The unflattering wrangle put an end to the heat dance. It was not the most pleasurable thing to watch, particularly how she insensately talked to her mother (my mother would have smacked me) but it was lovely to witness the event none-the-less. Oh, it was not like she was concerned about her mother. Not!, She was just being vicious.
It was not like the girl stopped chatting; she did not take her “hears” off the phone or abstained from digging the imposter store manager wanna be while snapping at her mother. (We learned later that the dude was not the manager but he worked at the store, on the other side and just stopped by for what? Could not hear his raison d’être.). She was being feisty and injected herself into the conversation full force with a conundrum smile and would not stop quiver until she got her prayers answered. She was in a mission after all, one could argue; she wanted to know if he could get her a job but how serious was she being about it, that seemed to be the million-dollar question.
“How old are you”, he asked her.
“Eighteen”, she said.
“I am sorry but there is nothing I can do for you. You must be 21 to work here.”, he replied.
“Not even on the other side since it does not sell liquor?”, the mother intercepted.
“It doesn’t matter. You see, we hold liquor license and although, they are two different places but operate as one”. He explained to her in his macho suffix that even I believed him.
“I do not have any cashier job right now unless you want to work as stock person, something that I am pretty sure you are not interested.” Before he was allowed to finish his sentence, he already knew the answer that she would not be interested in the stock job. Hum…!
“Oh no, not stock person; no way”, she responded in a jiffy. Bingo, she did not flinch; she did not wish the stock, just like he predicted. She wanted the “prestige” clerk job.

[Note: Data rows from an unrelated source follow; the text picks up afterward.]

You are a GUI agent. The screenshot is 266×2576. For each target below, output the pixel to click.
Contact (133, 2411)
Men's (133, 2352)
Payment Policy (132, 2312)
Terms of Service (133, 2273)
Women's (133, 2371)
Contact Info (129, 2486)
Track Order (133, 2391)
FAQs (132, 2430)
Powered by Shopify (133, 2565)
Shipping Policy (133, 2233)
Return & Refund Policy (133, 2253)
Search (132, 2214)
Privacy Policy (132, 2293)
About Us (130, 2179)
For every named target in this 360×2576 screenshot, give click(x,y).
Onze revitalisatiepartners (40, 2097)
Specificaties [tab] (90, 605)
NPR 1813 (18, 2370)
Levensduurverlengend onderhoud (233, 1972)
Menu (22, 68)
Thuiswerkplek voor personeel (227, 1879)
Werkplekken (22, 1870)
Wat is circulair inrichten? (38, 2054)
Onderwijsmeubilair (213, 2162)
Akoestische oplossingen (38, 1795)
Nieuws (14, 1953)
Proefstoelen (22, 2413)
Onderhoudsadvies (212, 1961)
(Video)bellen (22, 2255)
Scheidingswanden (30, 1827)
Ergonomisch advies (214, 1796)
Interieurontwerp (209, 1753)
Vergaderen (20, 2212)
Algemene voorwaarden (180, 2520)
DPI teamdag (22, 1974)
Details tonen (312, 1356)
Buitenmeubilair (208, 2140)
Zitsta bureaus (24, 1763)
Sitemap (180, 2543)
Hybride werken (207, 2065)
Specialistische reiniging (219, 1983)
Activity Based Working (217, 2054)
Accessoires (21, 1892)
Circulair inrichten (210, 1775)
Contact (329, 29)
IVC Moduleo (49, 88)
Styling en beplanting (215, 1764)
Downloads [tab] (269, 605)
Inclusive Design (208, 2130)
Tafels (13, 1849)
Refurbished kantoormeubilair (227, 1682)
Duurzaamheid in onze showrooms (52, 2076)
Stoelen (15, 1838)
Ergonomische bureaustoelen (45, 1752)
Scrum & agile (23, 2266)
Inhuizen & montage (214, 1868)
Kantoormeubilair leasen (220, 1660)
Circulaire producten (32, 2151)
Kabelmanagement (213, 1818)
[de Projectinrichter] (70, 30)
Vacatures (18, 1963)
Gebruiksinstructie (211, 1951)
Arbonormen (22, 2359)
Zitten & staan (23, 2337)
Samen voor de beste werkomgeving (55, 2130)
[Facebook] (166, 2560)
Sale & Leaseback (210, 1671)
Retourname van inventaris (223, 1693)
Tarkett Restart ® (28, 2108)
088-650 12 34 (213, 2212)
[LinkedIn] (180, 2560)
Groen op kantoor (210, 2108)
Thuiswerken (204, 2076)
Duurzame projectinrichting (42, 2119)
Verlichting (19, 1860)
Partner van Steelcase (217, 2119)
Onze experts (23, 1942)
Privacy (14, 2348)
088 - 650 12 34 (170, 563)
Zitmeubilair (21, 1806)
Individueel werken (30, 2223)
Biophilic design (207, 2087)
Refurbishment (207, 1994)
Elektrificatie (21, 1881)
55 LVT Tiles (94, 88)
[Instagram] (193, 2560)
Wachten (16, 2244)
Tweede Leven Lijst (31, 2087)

No she didn’t?! Did I hear her right; she just rejected a job offer? She just indicated that she would not work as a stock person? She really believes that she has choices, options in this economy! Ok, whatever!
Yes, she did and I heard her right. Without missing a beat, without removing herself from the phone, without even giving it a thought, she did say it for the world to hear and her not to notice that even if she was offered, she would not be taking the job because it “ain’t good enough for me”.
How dare her, how dare her? Did she know that many successful “big” people learned their ropes the hard way; they paid their dues before they reached the mountaintop? Many begun small and made it big; many had to scrap walls to make it big; many had to pick up cotton to make it big. They started at the bottom and worked their way up. Christiane Amanpour, CNN Chief International Correspondent begun as a desk assistant on the Foreign Desk; P. Diddy started as an intern at New York’s Uptown Record; Sir Richard Branson of Virgin Atlantic begun selling records he made, out of the boot of his car to retail outlets in London, to name a few.
What rattled me the most was not her or her dim membrane; it was the mother’s who I thought was more interested in flaunting her “in heat” glands then polish her daughter’s lack of tact. She did not even scold, suggest or make her see that she does not have much to pick from in today’s market; she should have shown her the ropes and make her spot the truth. She needed to bestow some value on her daughter and could take the opportunity to do so but failed miserably.
I wish I knew how the show ended and what happened to the “job application” script but I don’t. You see, it was my turn to pay and out of the door I was.